* [Task prompt]: Can you format everything from the start of the material down to the line containing "(x=466, y=9)" as a Markdown table, with a Row column for the row number and a Line column for that line, leaving out blank lines and anything after that point?

+++ Data for the task

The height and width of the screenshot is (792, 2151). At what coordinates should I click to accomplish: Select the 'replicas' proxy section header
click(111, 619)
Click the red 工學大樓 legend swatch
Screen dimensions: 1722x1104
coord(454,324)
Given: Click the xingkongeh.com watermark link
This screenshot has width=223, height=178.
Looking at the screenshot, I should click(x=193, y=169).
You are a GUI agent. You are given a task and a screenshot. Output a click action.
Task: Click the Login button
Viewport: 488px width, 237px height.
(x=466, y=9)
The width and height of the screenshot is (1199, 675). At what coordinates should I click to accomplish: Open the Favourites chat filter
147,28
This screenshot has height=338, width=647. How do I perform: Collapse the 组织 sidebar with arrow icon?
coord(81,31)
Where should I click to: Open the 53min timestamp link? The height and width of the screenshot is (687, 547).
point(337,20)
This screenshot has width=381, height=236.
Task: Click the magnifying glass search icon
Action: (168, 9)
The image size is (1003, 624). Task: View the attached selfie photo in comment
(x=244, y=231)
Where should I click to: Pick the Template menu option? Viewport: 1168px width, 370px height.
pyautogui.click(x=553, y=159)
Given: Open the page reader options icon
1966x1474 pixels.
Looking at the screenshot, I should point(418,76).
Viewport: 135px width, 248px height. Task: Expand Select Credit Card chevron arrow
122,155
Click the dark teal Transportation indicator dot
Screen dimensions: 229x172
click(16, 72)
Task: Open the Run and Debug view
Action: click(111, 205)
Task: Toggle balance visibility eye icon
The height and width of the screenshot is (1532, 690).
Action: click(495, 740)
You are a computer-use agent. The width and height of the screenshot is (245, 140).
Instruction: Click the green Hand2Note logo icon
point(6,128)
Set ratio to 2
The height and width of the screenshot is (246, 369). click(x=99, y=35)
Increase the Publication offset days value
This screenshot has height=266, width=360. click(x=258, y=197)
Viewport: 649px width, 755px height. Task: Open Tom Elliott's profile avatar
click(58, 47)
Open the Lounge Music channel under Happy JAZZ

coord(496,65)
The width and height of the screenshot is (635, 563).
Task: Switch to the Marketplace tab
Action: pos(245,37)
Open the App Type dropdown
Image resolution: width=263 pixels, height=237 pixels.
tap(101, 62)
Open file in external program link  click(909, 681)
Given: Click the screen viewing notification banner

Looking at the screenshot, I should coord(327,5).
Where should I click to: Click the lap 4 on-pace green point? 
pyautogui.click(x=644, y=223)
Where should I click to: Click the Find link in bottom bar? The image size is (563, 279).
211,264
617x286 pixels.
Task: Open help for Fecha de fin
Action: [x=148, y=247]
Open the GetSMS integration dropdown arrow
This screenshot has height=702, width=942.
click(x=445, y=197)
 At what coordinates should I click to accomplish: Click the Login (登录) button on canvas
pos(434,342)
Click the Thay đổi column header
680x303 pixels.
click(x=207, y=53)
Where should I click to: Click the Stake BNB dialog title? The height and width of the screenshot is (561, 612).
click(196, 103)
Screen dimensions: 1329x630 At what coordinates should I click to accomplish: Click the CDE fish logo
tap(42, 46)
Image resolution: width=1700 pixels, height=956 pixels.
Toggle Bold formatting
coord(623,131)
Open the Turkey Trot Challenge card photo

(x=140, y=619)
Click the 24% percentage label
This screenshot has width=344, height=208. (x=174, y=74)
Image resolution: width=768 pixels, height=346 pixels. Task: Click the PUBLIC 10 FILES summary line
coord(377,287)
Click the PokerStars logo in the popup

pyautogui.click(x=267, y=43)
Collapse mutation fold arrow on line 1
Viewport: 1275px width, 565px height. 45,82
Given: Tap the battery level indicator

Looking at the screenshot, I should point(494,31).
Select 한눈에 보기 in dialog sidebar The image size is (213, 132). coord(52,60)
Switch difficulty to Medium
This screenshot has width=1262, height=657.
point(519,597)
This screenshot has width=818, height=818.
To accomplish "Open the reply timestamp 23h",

++++++

* [Problem solution]:
| Row | Line |
|---|---|
| 1 | The height and width of the screenshot is (792, 2151). At what coordinates should I click to accomplish: Select the 'replicas' proxy section header |
| 2 | click(111, 619) |
| 3 | Click the red 工學大樓 legend swatch |
| 4 | Screen dimensions: 1722x1104 |
| 5 | coord(454,324) |
| 6 | Given: Click the xingkongeh.com watermark link |
| 7 | This screenshot has width=223, height=178. |
| 8 | Looking at the screenshot, I should click(x=193, y=169). |
| 9 | You are a GUI agent. You are given a task and a screenshot. Output a click action. |
| 10 | Task: Click the Login button |
| 11 | Viewport: 488px width, 237px height. |
| 12 | (x=466, y=9) |